▸ What to work on
Reproduce the data shown below exactly.

▸ Records supplied
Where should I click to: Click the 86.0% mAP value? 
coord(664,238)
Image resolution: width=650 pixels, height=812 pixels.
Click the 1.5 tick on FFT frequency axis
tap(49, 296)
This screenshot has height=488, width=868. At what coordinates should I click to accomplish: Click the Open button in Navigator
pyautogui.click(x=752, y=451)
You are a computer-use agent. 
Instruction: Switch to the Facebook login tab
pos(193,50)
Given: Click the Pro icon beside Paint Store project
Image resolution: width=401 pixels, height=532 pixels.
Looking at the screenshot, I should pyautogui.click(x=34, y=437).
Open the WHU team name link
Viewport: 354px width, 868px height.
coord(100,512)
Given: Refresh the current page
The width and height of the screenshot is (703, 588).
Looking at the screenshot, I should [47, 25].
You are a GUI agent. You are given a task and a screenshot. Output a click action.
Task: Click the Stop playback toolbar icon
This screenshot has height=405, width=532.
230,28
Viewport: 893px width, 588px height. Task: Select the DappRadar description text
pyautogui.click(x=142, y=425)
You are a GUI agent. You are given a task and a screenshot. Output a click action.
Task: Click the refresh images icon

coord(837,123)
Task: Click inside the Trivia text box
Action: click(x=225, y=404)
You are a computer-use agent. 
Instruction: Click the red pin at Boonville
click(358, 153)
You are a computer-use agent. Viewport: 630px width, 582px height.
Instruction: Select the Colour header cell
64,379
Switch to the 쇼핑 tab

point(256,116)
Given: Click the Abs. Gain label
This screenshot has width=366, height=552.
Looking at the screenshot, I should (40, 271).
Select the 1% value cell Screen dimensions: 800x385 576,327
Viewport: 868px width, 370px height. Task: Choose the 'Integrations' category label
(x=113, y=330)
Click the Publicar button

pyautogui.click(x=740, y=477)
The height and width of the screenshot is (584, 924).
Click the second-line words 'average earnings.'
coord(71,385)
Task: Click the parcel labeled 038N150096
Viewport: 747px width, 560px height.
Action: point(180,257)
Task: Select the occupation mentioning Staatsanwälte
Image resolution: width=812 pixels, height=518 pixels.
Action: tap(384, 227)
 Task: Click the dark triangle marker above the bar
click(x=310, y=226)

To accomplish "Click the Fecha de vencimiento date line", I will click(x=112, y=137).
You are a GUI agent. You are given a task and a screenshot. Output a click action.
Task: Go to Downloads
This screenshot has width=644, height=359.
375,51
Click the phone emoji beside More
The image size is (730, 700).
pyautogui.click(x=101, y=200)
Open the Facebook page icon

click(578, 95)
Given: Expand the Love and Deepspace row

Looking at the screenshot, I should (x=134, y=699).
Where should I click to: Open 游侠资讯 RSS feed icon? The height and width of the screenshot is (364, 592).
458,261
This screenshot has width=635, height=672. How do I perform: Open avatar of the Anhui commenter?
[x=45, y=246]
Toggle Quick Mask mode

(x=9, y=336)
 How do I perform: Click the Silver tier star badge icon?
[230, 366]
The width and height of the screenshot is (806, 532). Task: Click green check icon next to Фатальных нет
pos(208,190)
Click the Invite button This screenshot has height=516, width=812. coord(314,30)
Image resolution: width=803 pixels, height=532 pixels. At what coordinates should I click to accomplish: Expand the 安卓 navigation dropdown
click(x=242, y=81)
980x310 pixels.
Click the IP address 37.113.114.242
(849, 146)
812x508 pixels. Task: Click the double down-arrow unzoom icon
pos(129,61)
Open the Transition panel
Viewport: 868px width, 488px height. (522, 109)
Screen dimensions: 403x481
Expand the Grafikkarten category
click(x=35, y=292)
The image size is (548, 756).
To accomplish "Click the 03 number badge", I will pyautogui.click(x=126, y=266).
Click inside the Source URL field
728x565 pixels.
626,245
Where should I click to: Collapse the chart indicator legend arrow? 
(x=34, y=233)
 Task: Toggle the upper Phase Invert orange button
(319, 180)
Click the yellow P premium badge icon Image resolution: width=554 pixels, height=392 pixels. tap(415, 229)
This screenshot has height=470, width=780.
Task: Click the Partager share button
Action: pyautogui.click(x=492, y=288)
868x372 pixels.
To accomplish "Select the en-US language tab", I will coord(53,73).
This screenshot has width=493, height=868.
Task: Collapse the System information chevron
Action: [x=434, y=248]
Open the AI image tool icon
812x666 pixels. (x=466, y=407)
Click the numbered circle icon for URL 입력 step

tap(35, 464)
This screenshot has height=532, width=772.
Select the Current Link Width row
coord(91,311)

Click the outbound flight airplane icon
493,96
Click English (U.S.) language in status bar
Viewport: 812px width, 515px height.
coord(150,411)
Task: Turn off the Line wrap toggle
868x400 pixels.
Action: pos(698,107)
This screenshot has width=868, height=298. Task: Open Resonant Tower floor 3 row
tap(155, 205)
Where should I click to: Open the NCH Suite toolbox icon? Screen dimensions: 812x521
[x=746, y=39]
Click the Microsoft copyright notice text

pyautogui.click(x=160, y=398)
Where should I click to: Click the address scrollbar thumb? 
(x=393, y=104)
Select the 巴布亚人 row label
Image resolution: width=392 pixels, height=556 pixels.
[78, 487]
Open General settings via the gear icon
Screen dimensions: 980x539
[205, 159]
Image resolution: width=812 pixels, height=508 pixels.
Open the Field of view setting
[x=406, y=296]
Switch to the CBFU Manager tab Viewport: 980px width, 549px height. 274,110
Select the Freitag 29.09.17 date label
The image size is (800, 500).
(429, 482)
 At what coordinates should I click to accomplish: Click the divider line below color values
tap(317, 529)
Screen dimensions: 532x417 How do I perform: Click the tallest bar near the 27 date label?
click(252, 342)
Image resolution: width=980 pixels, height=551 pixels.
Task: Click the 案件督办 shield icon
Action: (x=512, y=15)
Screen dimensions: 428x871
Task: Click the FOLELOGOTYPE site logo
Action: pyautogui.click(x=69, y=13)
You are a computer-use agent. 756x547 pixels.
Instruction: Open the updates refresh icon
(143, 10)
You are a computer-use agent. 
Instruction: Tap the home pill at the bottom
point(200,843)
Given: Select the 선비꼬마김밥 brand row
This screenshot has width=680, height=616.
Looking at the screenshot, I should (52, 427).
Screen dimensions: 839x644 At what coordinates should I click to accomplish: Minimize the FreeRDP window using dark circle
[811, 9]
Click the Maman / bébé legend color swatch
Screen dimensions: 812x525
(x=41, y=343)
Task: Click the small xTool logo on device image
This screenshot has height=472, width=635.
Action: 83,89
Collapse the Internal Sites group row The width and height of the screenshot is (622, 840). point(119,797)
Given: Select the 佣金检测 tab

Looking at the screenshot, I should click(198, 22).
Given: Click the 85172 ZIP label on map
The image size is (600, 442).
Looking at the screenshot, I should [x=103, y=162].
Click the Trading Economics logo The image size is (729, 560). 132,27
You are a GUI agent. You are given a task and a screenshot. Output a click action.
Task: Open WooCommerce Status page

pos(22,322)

▸ Written solution
Where should I click to: Click the 86.0% mAP value? 
coord(664,238)
Image resolution: width=650 pixels, height=812 pixels.
Click the 1.5 tick on FFT frequency axis
tap(49, 296)
This screenshot has height=488, width=868. At what coordinates should I click to accomplish: Click the Open button in Navigator
pyautogui.click(x=752, y=451)
You are a computer-use agent. 
Instruction: Switch to the Facebook login tab
pos(193,50)
Given: Click the Pro icon beside Paint Store project
Image resolution: width=401 pixels, height=532 pixels.
Looking at the screenshot, I should pyautogui.click(x=34, y=437).
Open the WHU team name link
Viewport: 354px width, 868px height.
coord(100,512)
Given: Refresh the current page
The width and height of the screenshot is (703, 588).
Looking at the screenshot, I should [47, 25].
You are a GUI agent. You are given a task and a screenshot. Output a click action.
Task: Click the Stop playback toolbar icon
This screenshot has height=405, width=532.
230,28
Viewport: 893px width, 588px height. Task: Select the DappRadar description text
pyautogui.click(x=142, y=425)
You are a GUI agent. You are given a task and a screenshot. Output a click action.
Task: Click the refresh images icon

coord(837,123)
Task: Click inside the Trivia text box
Action: click(x=225, y=404)
You are a computer-use agent. 
Instruction: Click the red pin at Boonville
click(358, 153)
You are a computer-use agent. Viewport: 630px width, 582px height.
Instruction: Select the Colour header cell
64,379
Switch to the 쇼핑 tab

point(256,116)
Given: Click the Abs. Gain label
This screenshot has width=366, height=552.
Looking at the screenshot, I should (40, 271).
Select the 1% value cell Screen dimensions: 800x385 576,327
Viewport: 868px width, 370px height. Task: Choose the 'Integrations' category label
(x=113, y=330)
Click the Publicar button

pyautogui.click(x=740, y=477)
The height and width of the screenshot is (584, 924).
Click the second-line words 'average earnings.'
coord(71,385)
Task: Click the parcel labeled 038N150096
Viewport: 747px width, 560px height.
Action: point(180,257)
Task: Select the occupation mentioning Staatsanwälte
Image resolution: width=812 pixels, height=518 pixels.
Action: tap(384, 227)
 Task: Click the dark triangle marker above the bar
click(x=310, y=226)

To accomplish "Click the Fecha de vencimiento date line", I will click(x=112, y=137).
You are a GUI agent. You are given a task and a screenshot. Output a click action.
Task: Go to Downloads
This screenshot has width=644, height=359.
375,51
Click the phone emoji beside More
The image size is (730, 700).
pyautogui.click(x=101, y=200)
Open the Facebook page icon

click(578, 95)
Given: Expand the Love and Deepspace row

Looking at the screenshot, I should (x=134, y=699).
Where should I click to: Open 游侠资讯 RSS feed icon? The height and width of the screenshot is (364, 592).
458,261
This screenshot has width=635, height=672. How do I perform: Open avatar of the Anhui commenter?
[x=45, y=246]
Toggle Quick Mask mode

(x=9, y=336)
 How do I perform: Click the Silver tier star badge icon?
[230, 366]
The width and height of the screenshot is (806, 532). Task: Click green check icon next to Фатальных нет
pos(208,190)
Click the Invite button This screenshot has height=516, width=812. coord(314,30)
Image resolution: width=803 pixels, height=532 pixels. At what coordinates should I click to accomplish: Expand the 安卓 navigation dropdown
click(x=242, y=81)
980x310 pixels.
Click the IP address 37.113.114.242
(849, 146)
812x508 pixels. Task: Click the double down-arrow unzoom icon
pos(129,61)
Open the Transition panel
Viewport: 868px width, 488px height. (522, 109)
Screen dimensions: 403x481
Expand the Grafikkarten category
click(x=35, y=292)
The image size is (548, 756).
To accomplish "Click the 03 number badge", I will pyautogui.click(x=126, y=266).
Click inside the Source URL field
728x565 pixels.
626,245
Where should I click to: Collapse the chart indicator legend arrow? 
(x=34, y=233)
 Task: Toggle the upper Phase Invert orange button
(319, 180)
Click the yellow P premium badge icon Image resolution: width=554 pixels, height=392 pixels. tap(415, 229)
This screenshot has height=470, width=780.
Task: Click the Partager share button
Action: pyautogui.click(x=492, y=288)
868x372 pixels.
To accomplish "Select the en-US language tab", I will coord(53,73).
This screenshot has width=493, height=868.
Task: Collapse the System information chevron
Action: [x=434, y=248]
Open the AI image tool icon
812x666 pixels. (x=466, y=407)
Click the numbered circle icon for URL 입력 step

tap(35, 464)
This screenshot has height=532, width=772.
Select the Current Link Width row
coord(91,311)

Click the outbound flight airplane icon
493,96
Click English (U.S.) language in status bar
Viewport: 812px width, 515px height.
coord(150,411)
Task: Turn off the Line wrap toggle
868x400 pixels.
Action: pos(698,107)
This screenshot has width=868, height=298. Task: Open Resonant Tower floor 3 row
tap(155, 205)
Where should I click to: Open the NCH Suite toolbox icon? Screen dimensions: 812x521
[x=746, y=39]
Click the Microsoft copyright notice text

pyautogui.click(x=160, y=398)
Where should I click to: Click the address scrollbar thumb? 
(x=393, y=104)
Select the 巴布亚人 row label
Image resolution: width=392 pixels, height=556 pixels.
[78, 487]
Open General settings via the gear icon
Screen dimensions: 980x539
[205, 159]
Image resolution: width=812 pixels, height=508 pixels.
Open the Field of view setting
[x=406, y=296]
Switch to the CBFU Manager tab Viewport: 980px width, 549px height. 274,110
Select the Freitag 29.09.17 date label
The image size is (800, 500).
(429, 482)
 At what coordinates should I click to accomplish: Click the divider line below color values
tap(317, 529)
Screen dimensions: 532x417 How do I perform: Click the tallest bar near the 27 date label?
click(252, 342)
Image resolution: width=980 pixels, height=551 pixels.
Task: Click the 案件督办 shield icon
Action: (x=512, y=15)
Screen dimensions: 428x871
Task: Click the FOLELOGOTYPE site logo
Action: pyautogui.click(x=69, y=13)
You are a computer-use agent. 756x547 pixels.
Instruction: Open the updates refresh icon
(143, 10)
You are a computer-use agent. 
Instruction: Tap the home pill at the bottom
point(200,843)
Given: Select the 선비꼬마김밥 brand row
This screenshot has width=680, height=616.
Looking at the screenshot, I should (52, 427).
Screen dimensions: 839x644 At what coordinates should I click to accomplish: Minimize the FreeRDP window using dark circle
[811, 9]
Click the Maman / bébé legend color swatch
Screen dimensions: 812x525
(x=41, y=343)
Task: Click the small xTool logo on device image
This screenshot has height=472, width=635.
Action: 83,89
Collapse the Internal Sites group row The width and height of the screenshot is (622, 840). point(119,797)
Given: Select the 佣金检测 tab

Looking at the screenshot, I should click(198, 22).
Given: Click the 85172 ZIP label on map
The image size is (600, 442).
Looking at the screenshot, I should [x=103, y=162].
Click the Trading Economics logo The image size is (729, 560). 132,27
You are a GUI agent. You are given a task and a screenshot. Output a click action.
Task: Open WooCommerce Status page

pos(22,322)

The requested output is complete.